▶ [Given text]
= = = =
The silver lining: as unpleasant, concerning and disruptive the current situation is with the looming pandemic, it presents an opportunity for some, and a forcing function for others, to re-examine work processes, data collection and access, document management, team communication and problem-solving methods. All with an eye to increase efficiency and resilience.

While no one can exactly predict where the current crisis will end and the full impact, two points are for certain a) Given the interconnected nature of today’s world this won’t be the last disruption and b) Given the outsized (64%+) proportion that “soft costs” (inefficiencies & overhead) occupy in the overall cost of a PV system, re-thinking your processes and increasing efficiency will help your business be more competitive and resilient regardless of whether we are in a crisis or not or whether we are in a bull or bear market.

Two Points are for Certain

Given the interconnected nature of today’s world this won’t be the last disruption.

Given the outsized (64%+) proportion that “soft costs” (inefficiencies & overhead) occupy in the overall cost of a PV system, re-thinking your processes and increasing efficiency will help your business be more competitive and resilient regardless of whether we are in a crisis or not or whether we are in a bull or bear market.

Questions to Ask as you Evaluate your Solar Operations Systems and Processes

  1. How many online and offline tools are required for your team to execute their tasks from kickoff through completion?
  2. If your team had to work remotely, which of your team members could easily do so and which would face challenges? What would be the nature of these challenges? 
  3. Are all your project data accessible via the cloud?  Are there data items, documents etc. that reside on local computers or in-house servers that may not be easily or securely accessible from the outside?
= = = =
▶ [Exercise 1] In the text on solar operations efficiency, what share of a PV system's overall cost do "soft costs" take up?
▶ [Exercise 2] The text on solar operations efficiency names several areas that the current situation pushes businesses to re-examine. List every one of them.
▶ [Exercise 3] Continue the text on solar operations efficiency, picking up right after its last line.

▶ [Given data]
= = = =
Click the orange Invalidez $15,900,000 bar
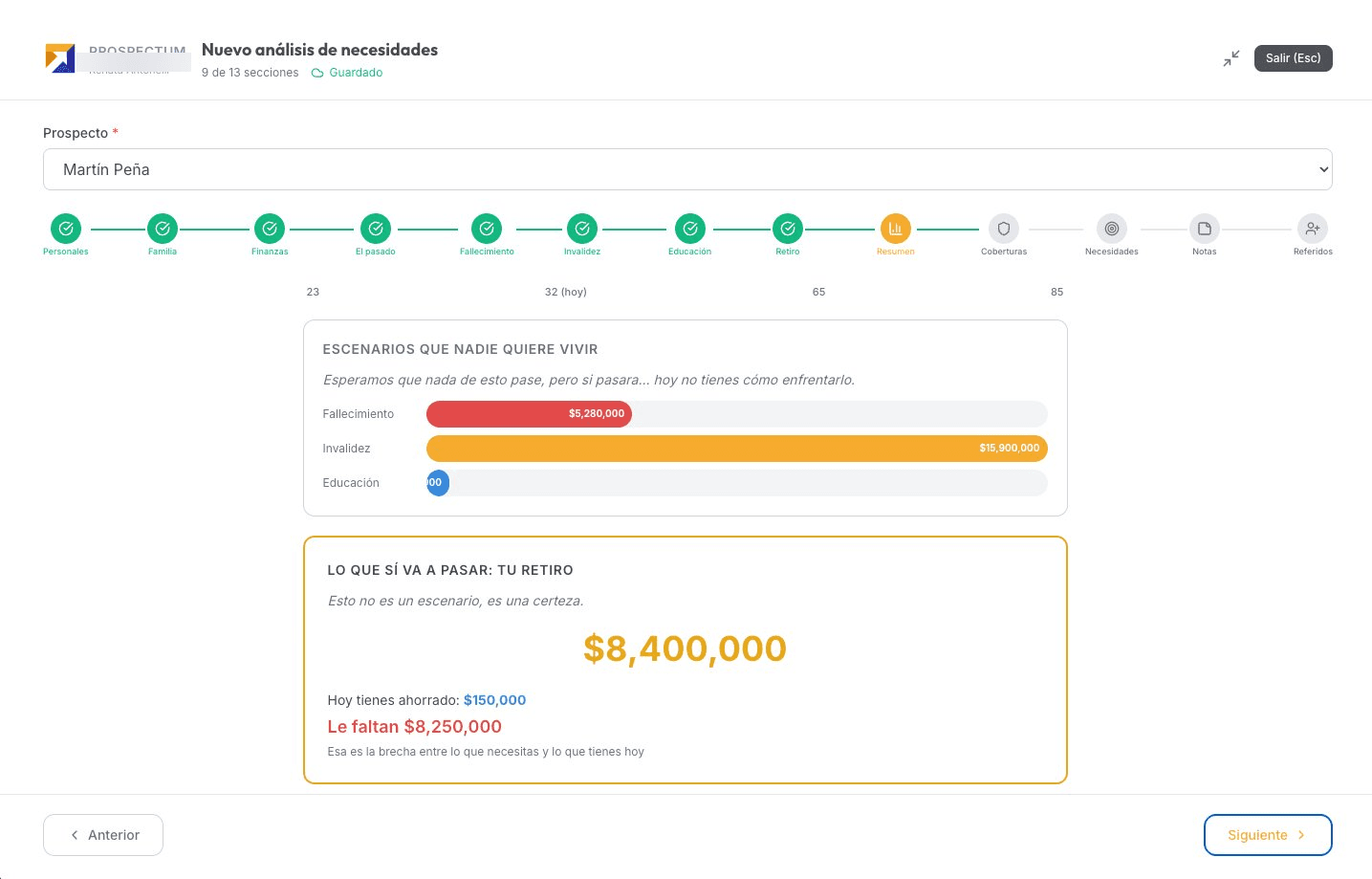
= = = =
▶ [Task result 1] 64% or more.

▶ [Task result 2] Work processes; data collection and access; document management; team communication; problem-solving methods.

▶ [Task result 3]
  4. If you made a list of all the software applications that your team needs to use, how many of these are cloud-based vs. desktop applications?
  5. How often are you observing long email threads acting as a solution to include an expanding set of stakeholders and make attempts at solving a problem? 
  6. Do you currently have any tools that have succumbed to the law of entropy – the decline into disorder – and now would be considered to have legacy components?
  7. What level of compliance does your organization see for your most important standard operating procedures? 
  8. What percentage of your team’s time is invested in the high value activities such as executing the work and solving problems versus managing the systems and processes? 

Top Strategies to Prepare for Potential Disruption

1.Wherever possible, adapt workplace policies to reduce social contact:

  • Flex hours including staggered start times
  • Tele-working arrangements for those that do not need to be at the office

2. Be more lenient with sick leave policy to support employees who may be self-isolating.

3. Prepare for increases in employees being away when loved ones are ill or due to school closures by cross-training related roles to take up the slack.

4. Provide access to a centralized repository of information about sales opportunities (e.g., a CRM solution) and projects or sites (Operations Management solution); these systems not only provide information but also preserve the context of said information and any related communication.

5. Implement workflow automation within the above systems to reduce the need for manual / personal coordination and hand-off.

6. Ensure your operations management system is designed for and easily accessible not just by the folks at the office but also for the on-site crews. Remember this is where a great deal of information about sales opportunities and projects progress is initiated and if the system is not easy to access in the field, the rest of the team become ‘starved’ of reliable data. Having systems that provide true native mobile app functionality is an essential consideration. In a remote working situation, essentially the definition of a field worker expands to include those previously working at the office – thereby making mobile usability of tools even more crucial.